Styrene-b-isoprene-b-styrene (SIS) and styrene-b-butadiene-b-styrene (SBS) copolymers are a class of polymers that behave like vulcanized-rubbers at room temperature but can be processed like conventional thermoplastics at elevated temperatures. In comparison, SIS copolymers have much lower viscosity than SBS copolymers since the polyisoprene (PI) chains have much higher entanglement molecular weight than the polybutadiene (PB) chains. On the other hand, SBS copolymers display a much higher elastic modulus and better low temperature properties.¹ Thus, most SIS copolymers are traditionally used in hot-melt pressure sensitive adhesives (HMPSAs) while SBS copolymers are mainly used in footwear and asphalt modification.^1–9

SIS-based HMPSAs are mainly formulated with SIS copolymers, tackifier resins and antioxidants.^10–14 Their nonpolar feature greatly limits their applications due to their poor adhesion with polar materials or weak compatibility with hydrophilic components.^15–18 To improve their polarity, addition of polar tackifiers such as rosin and its derivatives were examined. However, the partial compatibility between the additives and the styrene end-block might compromise the integrity of the HMPSAs.^3,13,19 Other hydrophilic components were also introduced into the formulation of the SIS-based HMPSAs for transdermal delivery of hydrophilic drugs.^20,21 Similarly, this method sacrificed the adhesive performance of the SIS-based HMPSAs due to the weak interface interaction.
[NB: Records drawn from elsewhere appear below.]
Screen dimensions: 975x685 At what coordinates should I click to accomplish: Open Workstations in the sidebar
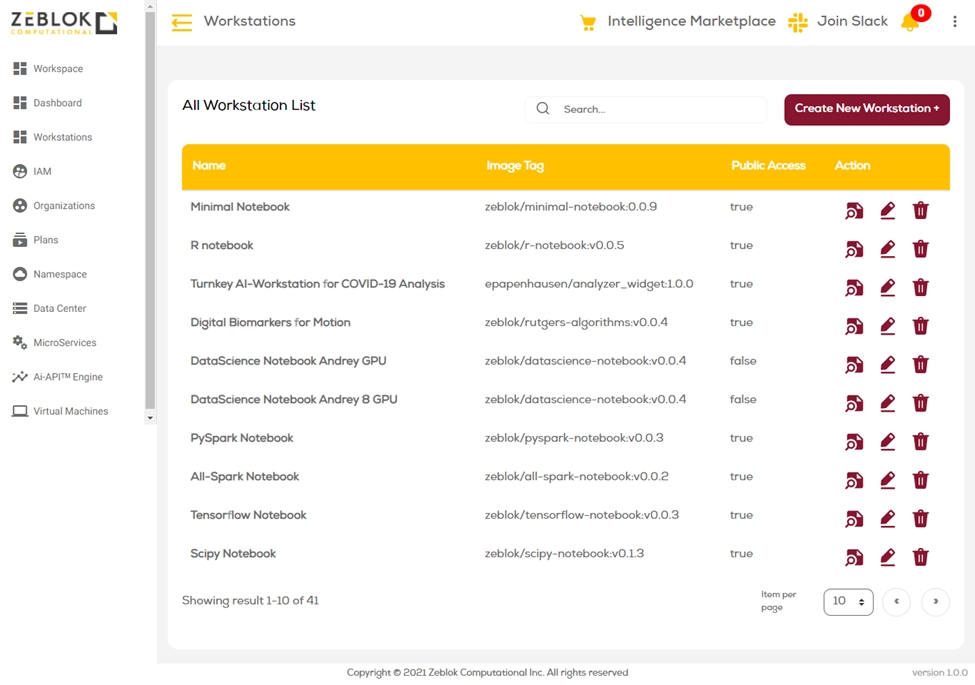(x=62, y=137)
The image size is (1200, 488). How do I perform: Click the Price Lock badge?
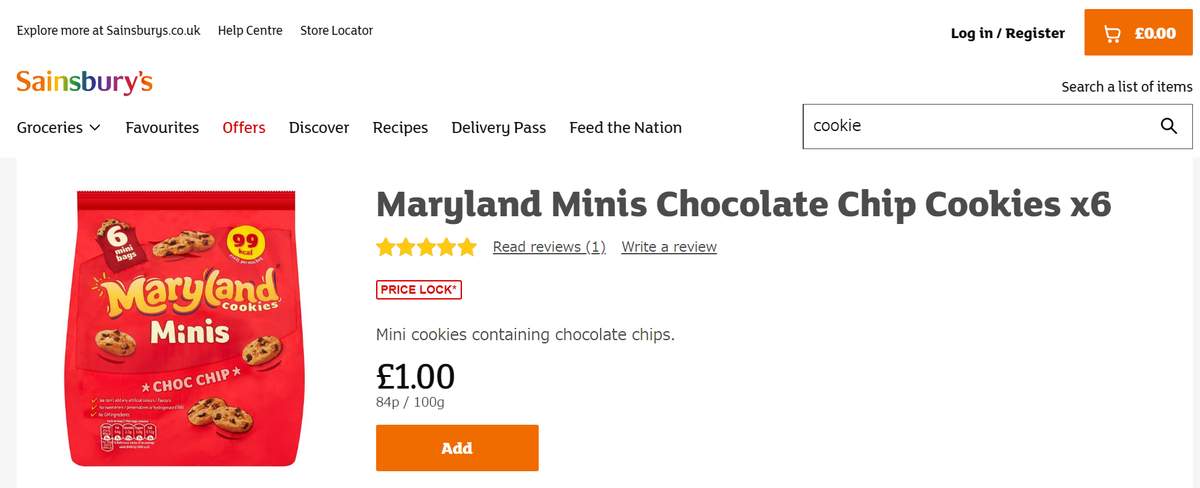pos(419,290)
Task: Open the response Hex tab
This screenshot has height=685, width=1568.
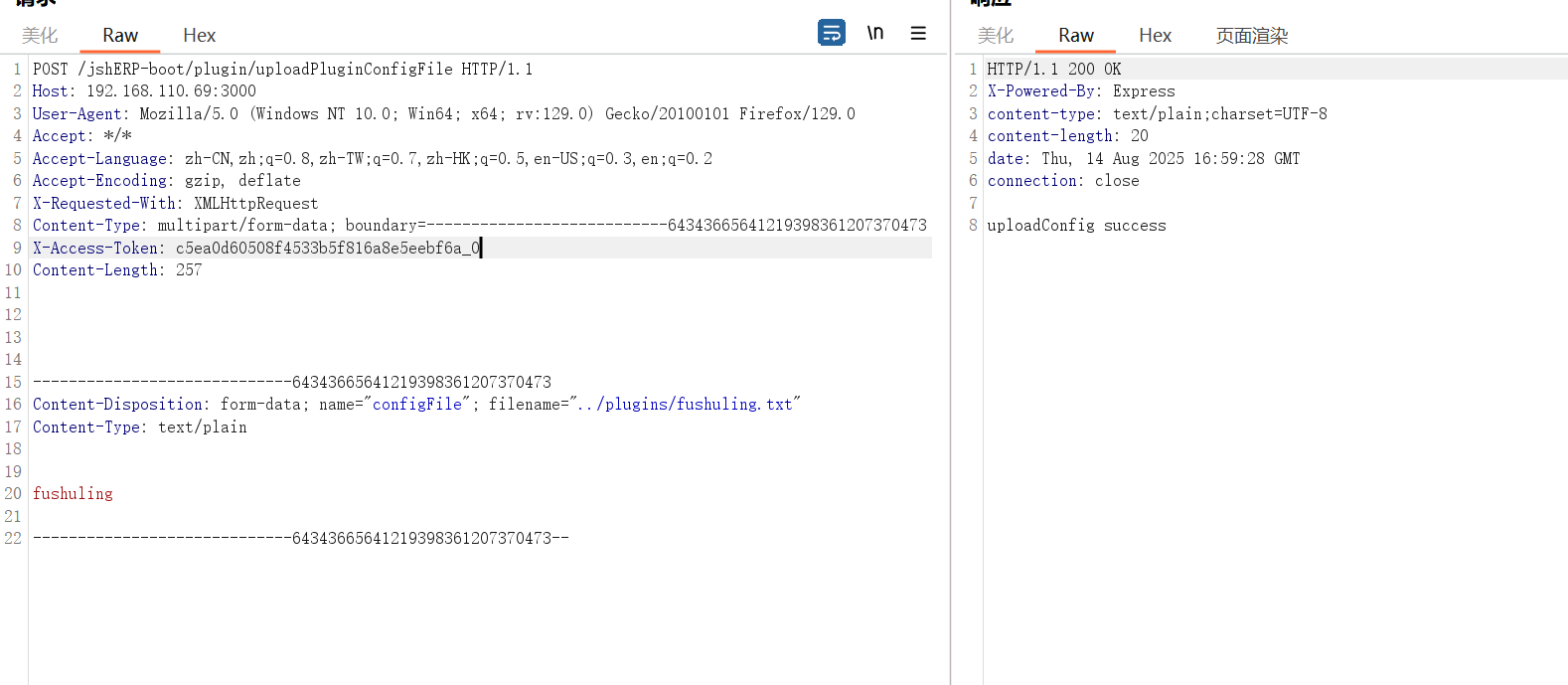Action: [x=1155, y=36]
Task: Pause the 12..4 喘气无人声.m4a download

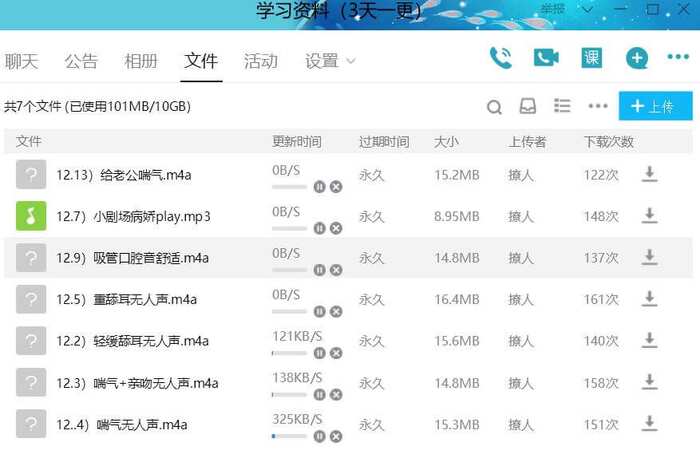Action: [x=319, y=436]
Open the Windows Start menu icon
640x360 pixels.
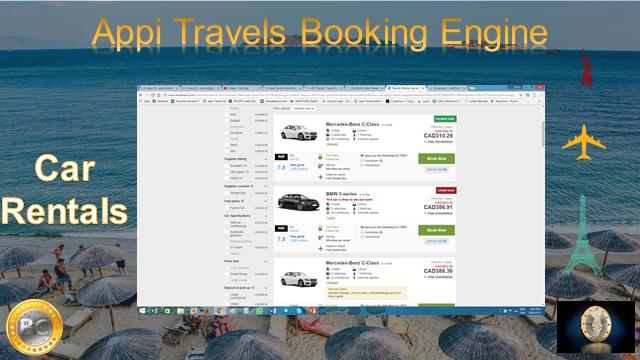142,311
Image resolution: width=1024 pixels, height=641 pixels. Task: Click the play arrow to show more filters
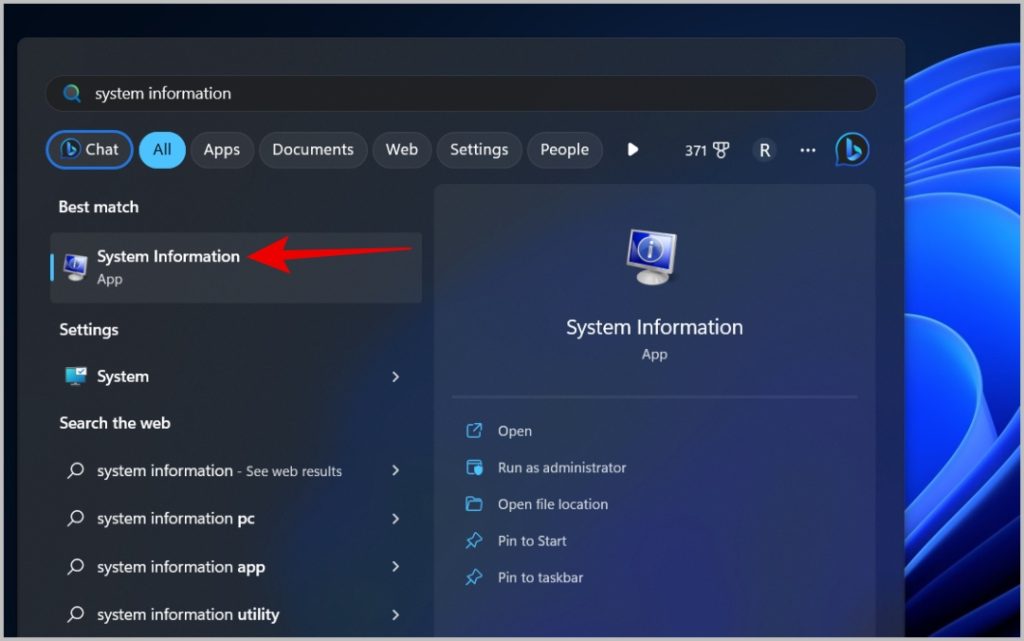(632, 150)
Another strategy to improve the polarity of the SIS-based HMPSAs is to functionalize the SIS copolymers.²² One of such approach is to epoxidize SIS (ESIS).²³ Indeed, the ESIS markedly improved the polarity of the HMPSAs. However, the compatibility between ESIS and tackifier resins is reduced, which results in a decrease of the adhesive performance of HMPSAs. To overcome this shortcoming, parent SIS resins and ESIS resins were combined in the formulation HMPSAs.²⁴ This method could greatly improve the adhesive performance of the adhesive matrix, but again lowered the polarity of the adhesives.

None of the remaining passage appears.